What’s a “closed” rope system?
You may have heard the term “closed rope system” in various books and websites. However, I’ve rarely seen it clearly defined, so let's talk about it.
A “closed rope system” means that both ends of the rope have a knot of some kind in them. It’s best practice to make this the default system for pretty much every climbing situation.
A closed rope system can take many forms. Here are a few:
A stopper knot in the free end(s) on a rappel or when top rope belaying,
The end of the rope clipped or tied to a pack, rope bag or similar. This is helpful for single pitch top roping. If you start pulling the other end of the rope, you’ll immediately notice the other end is clipped to a pack. This avoids the extremely common problem of pulling the stopper knot up the route out of reach, whoops! Consider using a clove hitch instead of a bight knot. Once you unclip the hitch, the rope is free to pull. See above photo.
Your retraced figure 8 tied directly to your harness,
Both rope ends clipped to the anchor, as you might do with the “J loop” technique on a multi pitch rappel,
This is a simple habit that can prevent the end of the rope from ever going through a belay or rappel device, two common causes of climbing accidents.
Think of closing your rope system with knots the same as wearing a seatbelt when driving. 99.99% of the time you're never going to need it, but that one time you do, you're going to be damn glad you had it.
And, it's worth mentioning again, pretty much always close the system when rappelling. (The exception to this might be a one pitch rappel and you can clearly see the ends of the rope or on the ground.)
Comments . . .
Some people object to tying knots in the rappel strands, saying they “don't want the knot to get stuck”. I’ve never understood this. Unless you have some very unusually deep rope-eating cracks right below you, the first person down should easily be able to stop, pull the knot out of whatever crack it might be in, and toss it on down the cliff. A key rule of rappelling is to never go below any rope that’s stuck. The first person down should fix any issues and lower the rope properly.

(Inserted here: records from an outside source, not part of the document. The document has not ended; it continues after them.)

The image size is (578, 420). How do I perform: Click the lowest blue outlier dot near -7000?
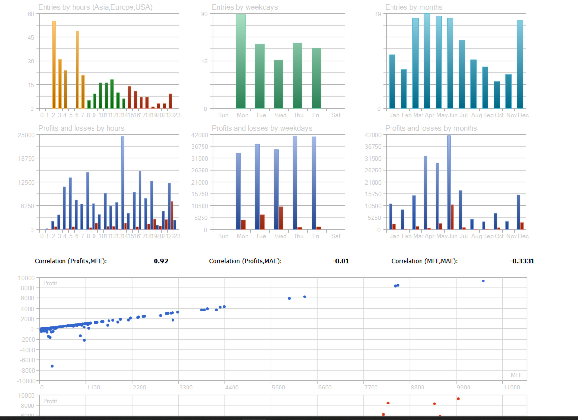[52, 366]
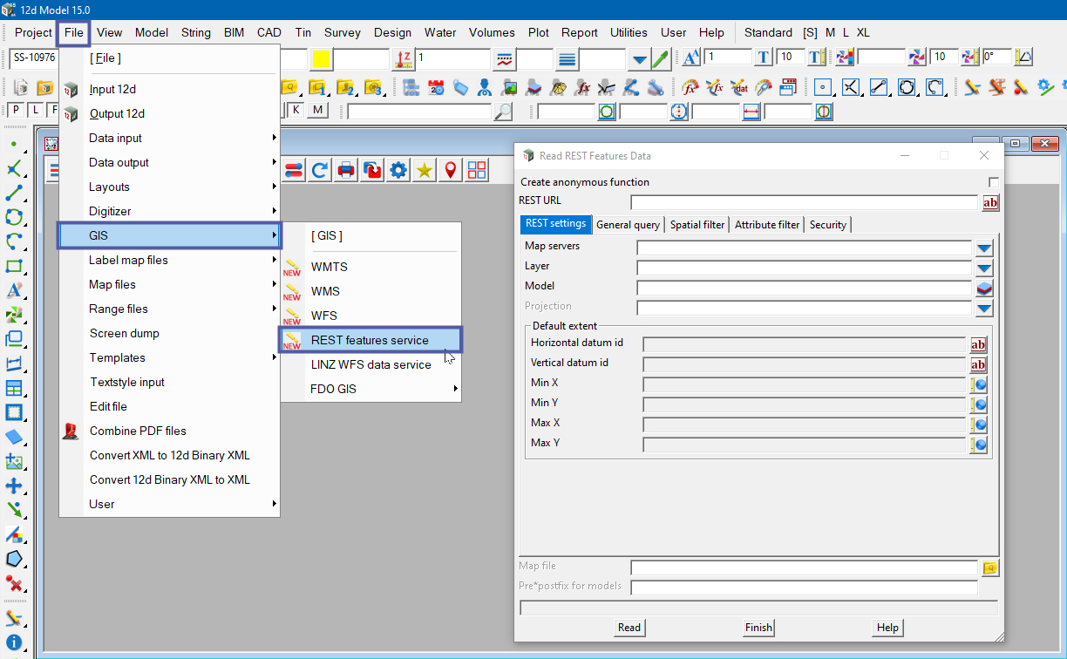The height and width of the screenshot is (659, 1067).
Task: Click the yellow color swatch in toolbar
Action: point(321,58)
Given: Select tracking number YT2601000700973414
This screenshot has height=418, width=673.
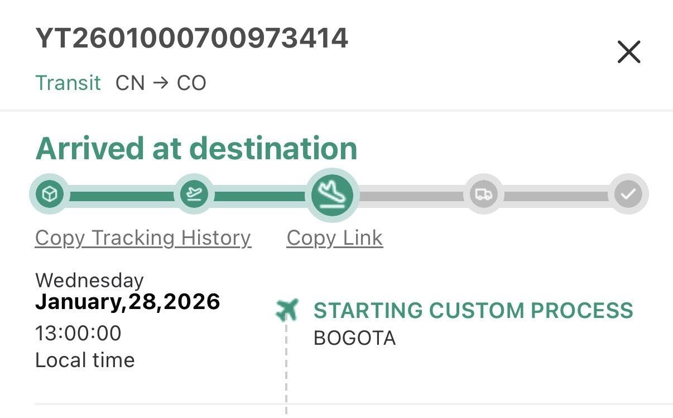Looking at the screenshot, I should [191, 39].
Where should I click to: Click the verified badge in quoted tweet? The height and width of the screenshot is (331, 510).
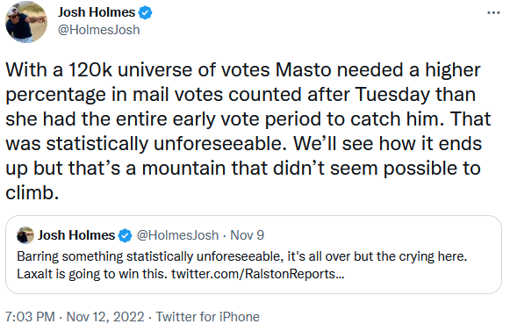126,235
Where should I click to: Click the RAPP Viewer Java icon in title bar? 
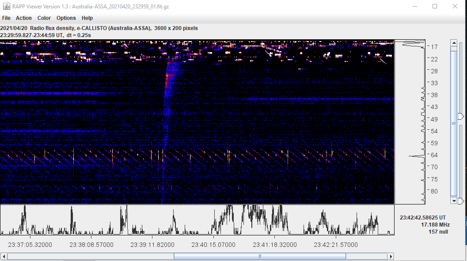7,6
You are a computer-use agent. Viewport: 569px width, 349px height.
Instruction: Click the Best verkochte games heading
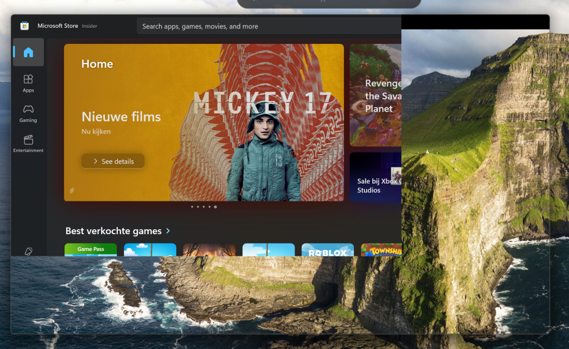(113, 231)
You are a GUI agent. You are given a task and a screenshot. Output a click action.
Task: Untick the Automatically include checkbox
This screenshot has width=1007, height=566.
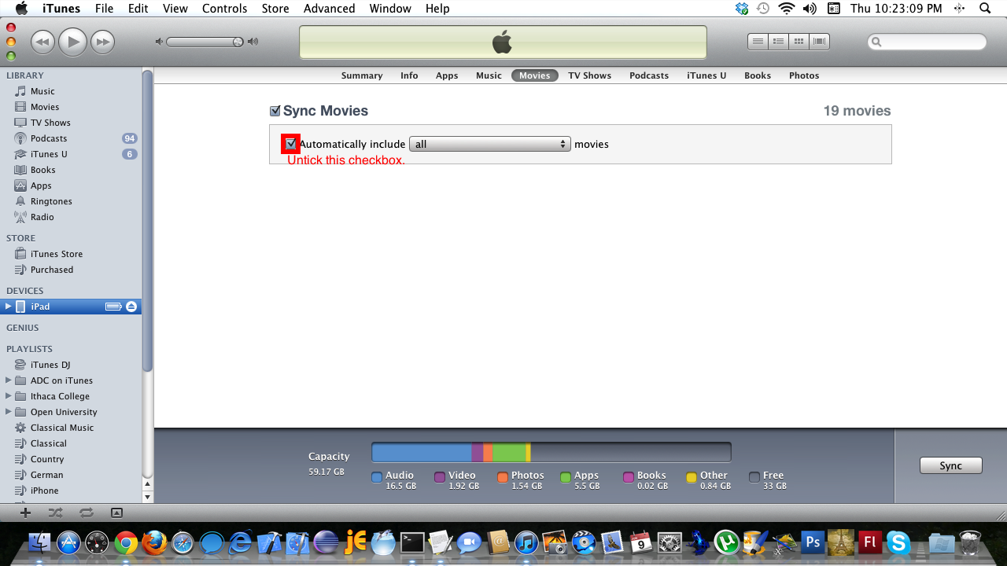291,144
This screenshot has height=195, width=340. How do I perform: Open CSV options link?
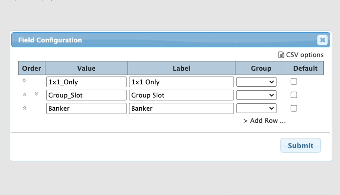pyautogui.click(x=305, y=55)
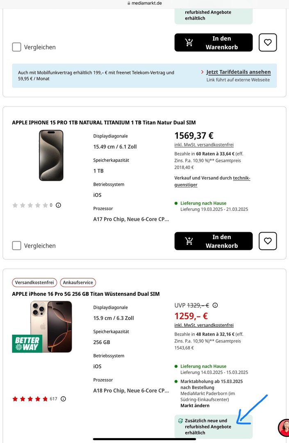
Task: Click UVP info icon next to 1329 €
Action: 215,305
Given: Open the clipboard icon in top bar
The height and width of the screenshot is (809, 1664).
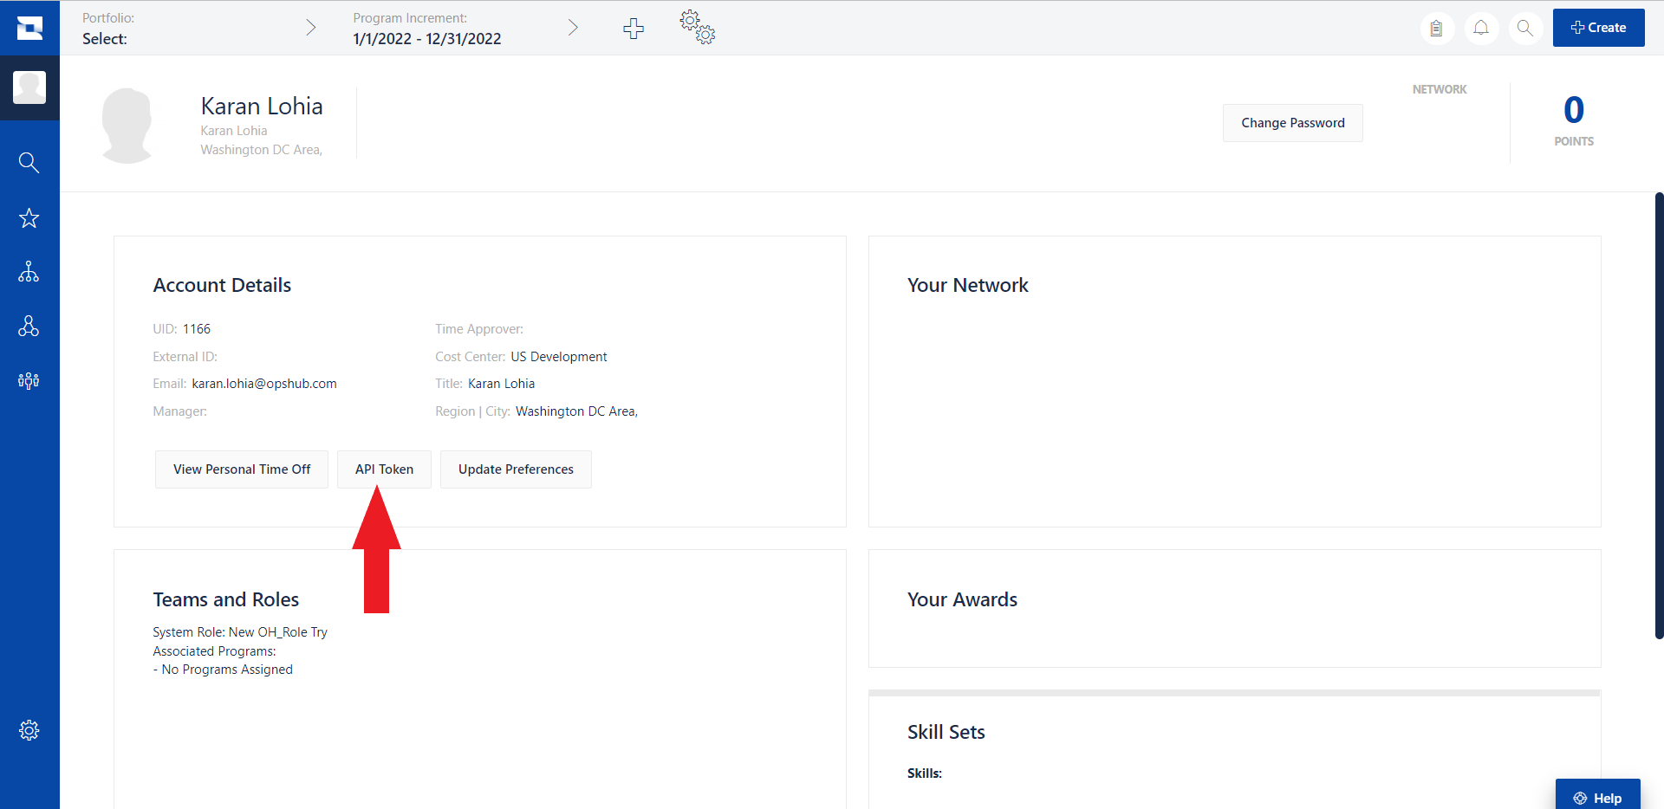Looking at the screenshot, I should 1436,28.
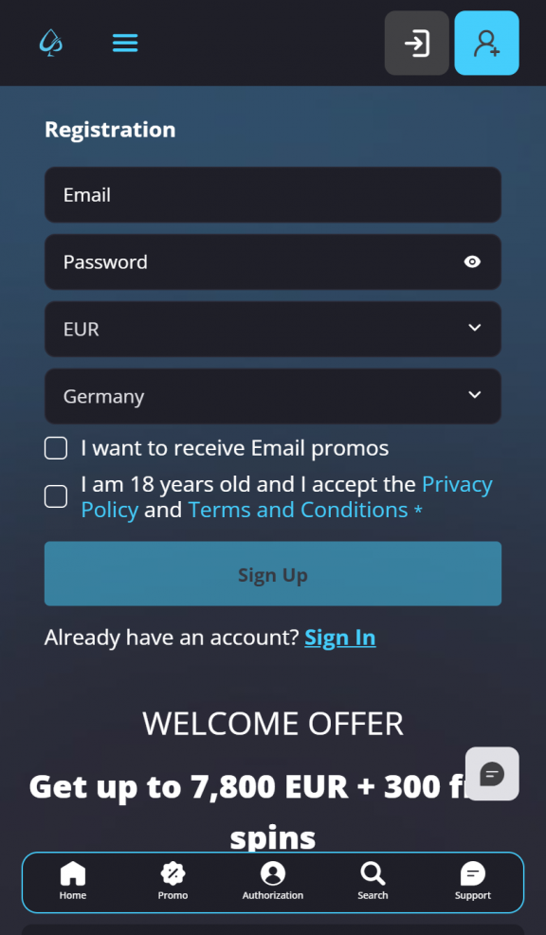
Task: Open the floating chat bubble
Action: pyautogui.click(x=492, y=773)
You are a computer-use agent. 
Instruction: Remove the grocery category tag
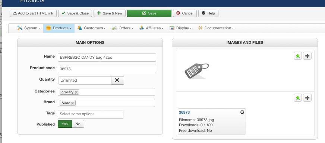point(76,92)
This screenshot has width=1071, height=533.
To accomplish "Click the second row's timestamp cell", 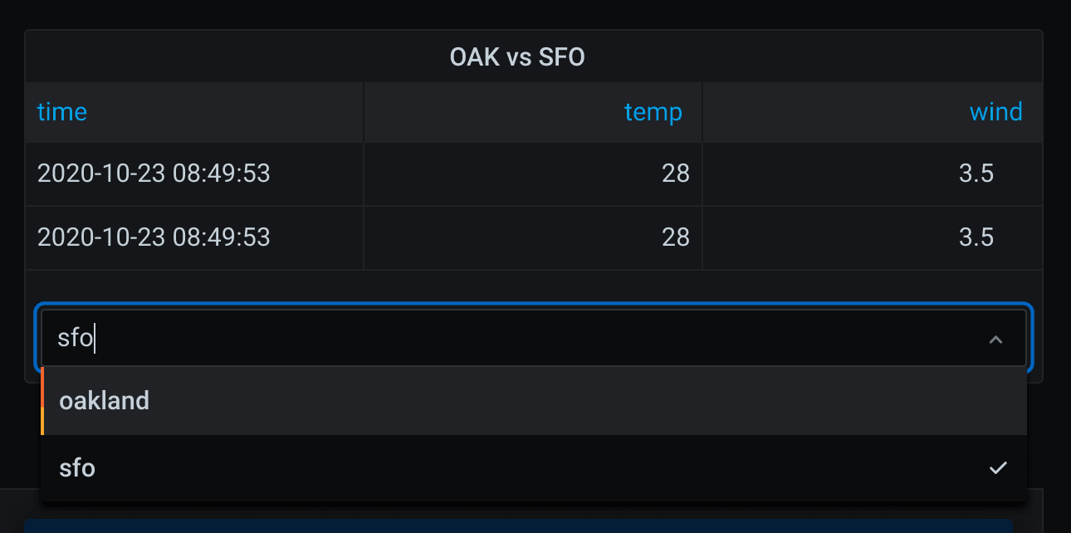I will tap(154, 237).
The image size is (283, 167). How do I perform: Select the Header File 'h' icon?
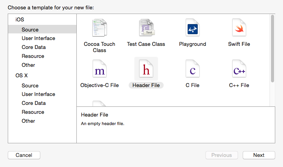tap(146, 69)
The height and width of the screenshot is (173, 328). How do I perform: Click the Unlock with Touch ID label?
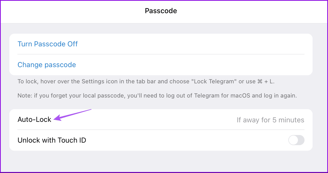[52, 140]
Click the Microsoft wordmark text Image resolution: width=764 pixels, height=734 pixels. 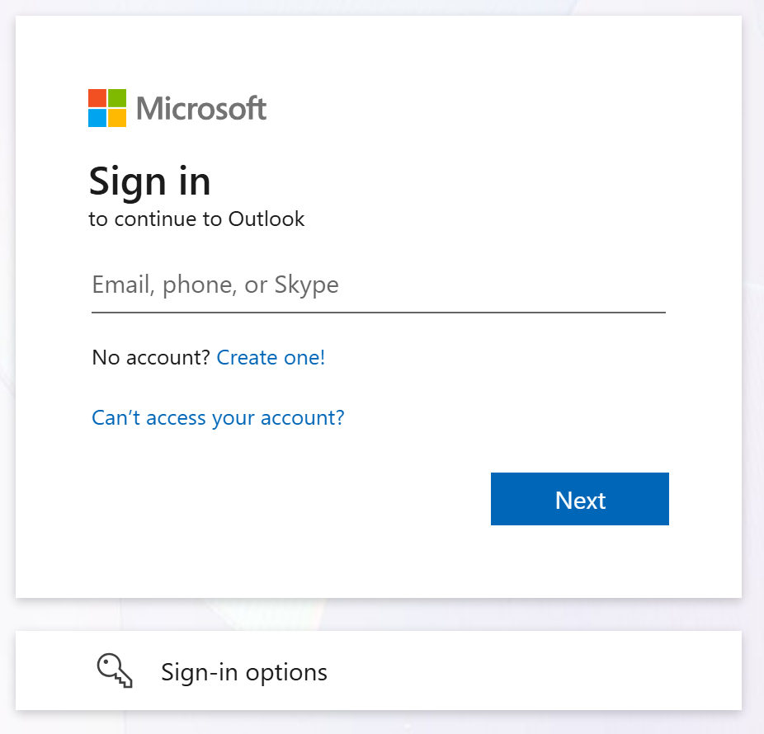click(x=200, y=108)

If it's a crazy windy day and you're worried about getting your knotted rope stuck in some far-off rock crevice, you have some options. You can lower your partner with both ends of the rope, or the first person can saddlebag the rope.
Think of it this way: how many people have died from a knotted rope end getting stuck? Compare that to, how many people have died from rappelling off the end of the ropes?
Do you have a rope that's “long enough”? Don't be complacent. Say you’re climbing a 25 meter route and you have a 60 meter rope. No problem, you think, I have an extra 10 meters of rope. But, if your belayer backs up from the wall or walks downhill, or maybe the climber decides to pendulum off to one side and clip a redirect piece of gear, or something strange like that, you might suddenly end up short when lowering off. Having a knot in the end of the rope, or having the belayer tied to it, eliminates this potential accident. Always close the system, even if you're doing single pitch sport climbing and initially appears you have plenty of rope to lower off your partner.
When your rappel ends on the ground, have the first person down untie the stopper knots. You’re on the ground, so obviously they’re no longer needed, and they need to be untied to pull the rope. So, get into the habit of having the first person do this. This helps prevent that all-too-common mistake of starting to pull the rappel rope with a knot still in one end, yikes!
For a rappel, consider tying your stopper knot at least 2 feet from the end of the rope. By doing this, you give yourself enough extra rope to at least tie an overhand. This gives you something to clip your tether to, in case you screw up and reach the knot. If you don't do this, yes, you did prevent the catastrophe of rapping off the end of your rope, but now you might be kind of screwed, because you maybe can't do much else.
Think you’d never make a mistake like this? If it can happen to Alex Honnold, it can darn sure happen to you.
In 2016, Alex was dropped by his belayer because they were using a 60 meter rope on a 70 meter route, there was no knot in the end of the rope, and his belayer was not tied to the end of the rope. Whoops, open rope system!
While the belayer was lowering Alex, the end of the rope zinged through their Grigri and Alex fell onto some “gnarly rocks”. Luckily he only suffered mild injuries. Other climbers in the same situation have died.